The overall persistence rate calculation did include patients who discontinued because of flushing or other AEs, in addition to GI-related AEs. Our article highlighted and emphasized GI-related discontinuation rates as a data point of special interest, but the overall persistence estimates and the overall discontinuation rates included patients who discontinued for other reasons, as well. In Table 3, we report the overall discontinuation rate for any reason was 12%. The footnote of Table 3 notes that 6% of patients discontinued because of an AE that was not GI related (69/1143). Regarding the definition used for GI-related AEs, GI-related AEs included those that were documented as being GI related, but also included any unknown AE (i.e., an AE lacking details regarding the nature of the event) that occurred within 90 days of initiating DRF therapy because this is when GI AEs are most common with fumarate treatments. We recognize that some of those “unknown AEs” were likely not GI related; however, this approach was used to avoid underestimation of the GI AE discontinuation rate. We erred on the side of overestimating the GI discontinuation rate rather than underestimating it. If we were to change this definition and only include AEs that were documented as being GI related, then the GI-related AE discontinuation rate with DRF would have been lower than what was reported in this analysis.

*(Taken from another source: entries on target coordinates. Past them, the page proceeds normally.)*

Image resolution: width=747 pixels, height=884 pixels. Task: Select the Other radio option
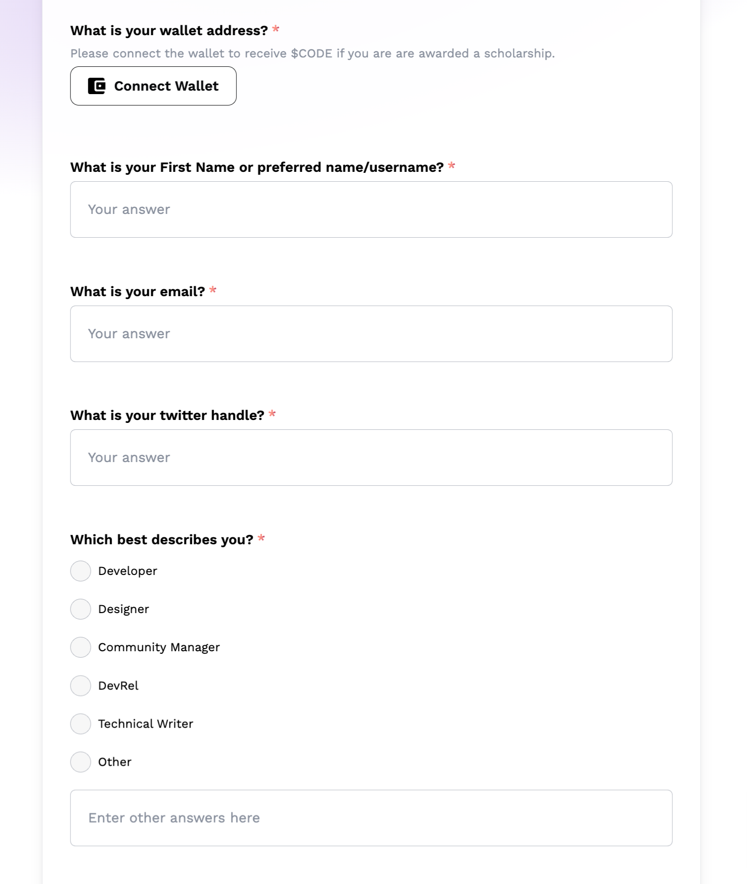81,762
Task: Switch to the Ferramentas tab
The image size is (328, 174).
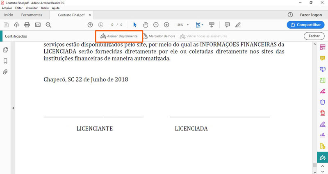Action: click(x=32, y=15)
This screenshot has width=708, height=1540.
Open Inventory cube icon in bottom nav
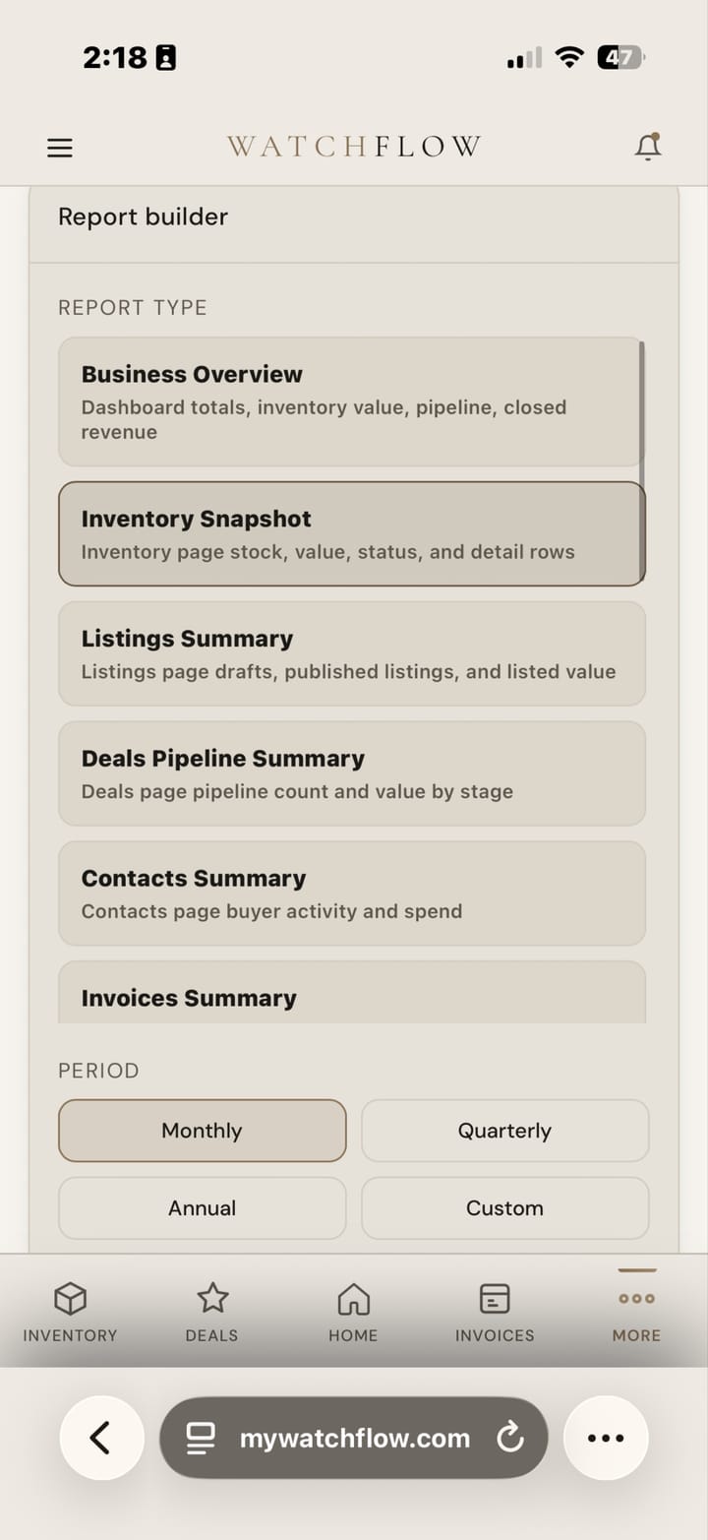click(70, 1299)

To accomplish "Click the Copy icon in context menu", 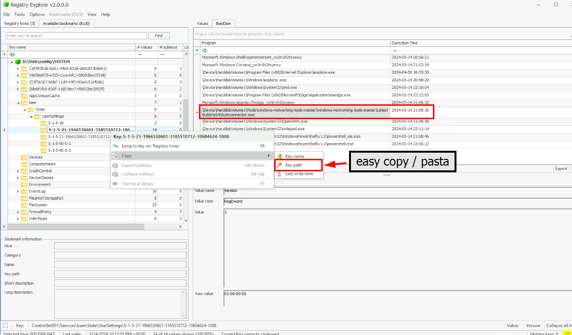I will [115, 156].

In acknowledgement of the comment stating that “…establishing a presumed benefit of DRF over DMF requires better controlled clinical trials as well as real-world evidence studies that directly compare the alternatives for an adequate period”:

Regarding the design of the phase 3 DRF clinical trials, we have responded to those comments to the best of our ability; it is important to reiterate that, while we developed the study design of this DRF real-world study, we did not design the phase 3 DRF clinical trials. The authors of those phase 3 DRF clinical trial publications may be better suited to respond to the comments on their work. Regarding our real-world DRF study, this study was not designed to be a head-to-head comparison of DRF versus DMF for the reasons discussed in the publication and for the reasons previously described in this response letter. Our study sought to characterize the real-world experience with DRF, in both an overall population and a population of patients who switched from DMF to DRF as this is a common treatment switch that occurs in the real-world setting. Our results demonstrated high persistence and adherence with DRF as well as a low discontinuation rate due to GI AEs. Due to the lack of real-world data with DRF, this study aimed to address this data gap and provide data that could be informative to healthcare professionals.